──────── TEXT PROVIDED
Life Without Air

91GdY3NF11L.jpg

Daisy Lafarge
Granta

Taking its title from Louis Pasteur’s description of fermentation as la vie sans l’air, Lafarge’s first full-length collection offers a timely exploration of being and breathlessness.

Poems take our breath away by multiplying and intensifying meaning—playing sound and sense off against one another in such a way as to render what might have been a singular, prosaic piece of language much more richly ambiguous. Lafarge does this beautifully in the short, italicised piece which opens the book, playing a subtle series of variations on the letters of the word ‘meridian’:

Meridian
I dream in
I rid name
I mend air

Reading these lines, I had a sense of a number of poetic roles being entertained: the poet as dreamer, as un-namer, mender and healer, makar and un-makar.
────────────────
- [JOB 1] Can you quote the records word for word, from their first line through the line that contains "pyautogui.click(x=2061, y=606)"?
──────── STORED RECORDS
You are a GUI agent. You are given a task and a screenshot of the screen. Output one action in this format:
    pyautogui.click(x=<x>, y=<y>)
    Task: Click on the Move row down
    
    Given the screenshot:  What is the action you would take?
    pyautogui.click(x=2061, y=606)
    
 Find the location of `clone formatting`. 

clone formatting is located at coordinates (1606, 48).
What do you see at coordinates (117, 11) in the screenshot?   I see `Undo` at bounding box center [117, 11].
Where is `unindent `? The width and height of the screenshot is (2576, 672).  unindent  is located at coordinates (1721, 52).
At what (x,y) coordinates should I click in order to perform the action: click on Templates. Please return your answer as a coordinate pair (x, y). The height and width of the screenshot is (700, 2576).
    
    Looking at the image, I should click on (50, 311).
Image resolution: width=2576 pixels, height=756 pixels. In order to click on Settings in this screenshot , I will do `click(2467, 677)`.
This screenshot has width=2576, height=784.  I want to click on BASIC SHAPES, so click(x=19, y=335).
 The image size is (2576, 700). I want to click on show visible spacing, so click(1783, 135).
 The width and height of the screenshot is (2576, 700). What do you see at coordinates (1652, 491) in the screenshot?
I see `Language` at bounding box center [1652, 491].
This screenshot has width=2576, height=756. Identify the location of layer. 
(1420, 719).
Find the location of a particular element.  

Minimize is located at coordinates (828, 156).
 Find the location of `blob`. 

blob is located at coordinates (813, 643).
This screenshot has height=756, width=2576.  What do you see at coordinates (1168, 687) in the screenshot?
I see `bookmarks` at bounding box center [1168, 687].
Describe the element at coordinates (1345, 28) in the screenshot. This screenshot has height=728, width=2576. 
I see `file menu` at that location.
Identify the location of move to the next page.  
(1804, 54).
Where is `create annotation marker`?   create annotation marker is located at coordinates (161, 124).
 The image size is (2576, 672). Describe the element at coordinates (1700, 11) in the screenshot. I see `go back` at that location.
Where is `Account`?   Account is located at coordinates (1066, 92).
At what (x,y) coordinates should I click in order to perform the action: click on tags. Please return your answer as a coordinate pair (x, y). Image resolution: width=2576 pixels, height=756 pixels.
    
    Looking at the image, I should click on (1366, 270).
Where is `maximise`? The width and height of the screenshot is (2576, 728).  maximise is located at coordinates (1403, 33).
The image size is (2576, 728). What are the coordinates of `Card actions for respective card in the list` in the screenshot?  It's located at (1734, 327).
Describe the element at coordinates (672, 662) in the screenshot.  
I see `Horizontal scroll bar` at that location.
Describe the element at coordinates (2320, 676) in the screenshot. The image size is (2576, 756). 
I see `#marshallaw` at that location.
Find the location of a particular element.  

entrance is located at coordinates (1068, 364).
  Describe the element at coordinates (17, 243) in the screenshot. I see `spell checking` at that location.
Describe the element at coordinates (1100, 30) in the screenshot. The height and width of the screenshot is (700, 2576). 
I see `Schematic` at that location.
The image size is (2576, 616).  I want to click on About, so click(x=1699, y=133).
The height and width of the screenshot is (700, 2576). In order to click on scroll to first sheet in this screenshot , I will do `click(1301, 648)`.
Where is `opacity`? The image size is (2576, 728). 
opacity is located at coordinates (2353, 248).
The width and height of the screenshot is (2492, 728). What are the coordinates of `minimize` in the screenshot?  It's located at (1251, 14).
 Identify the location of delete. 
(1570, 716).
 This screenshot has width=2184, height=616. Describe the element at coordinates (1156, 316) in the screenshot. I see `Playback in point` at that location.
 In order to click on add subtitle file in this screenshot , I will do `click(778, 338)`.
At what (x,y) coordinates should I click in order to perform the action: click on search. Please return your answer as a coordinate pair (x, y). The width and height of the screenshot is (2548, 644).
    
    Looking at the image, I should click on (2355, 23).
────────────────
- [JOB 2] Which poetic roles does the review of Life Without Air say were entertained in the "Meridian" lines? List every one.

- [TASK RESULT 1]
You are a GUI agent. You are given a task and a screenshot of the screen. Output one action in this format:
    pyautogui.click(x=<x>, y=<y>)
    Task: Click on the Move row down
    
    Given the screenshot:  What is the action you would take?
    pyautogui.click(x=2061, y=606)

- [TASK RESULT 2]
- dreamer
- un-namer
- mender
- healer
- makar
- un-makar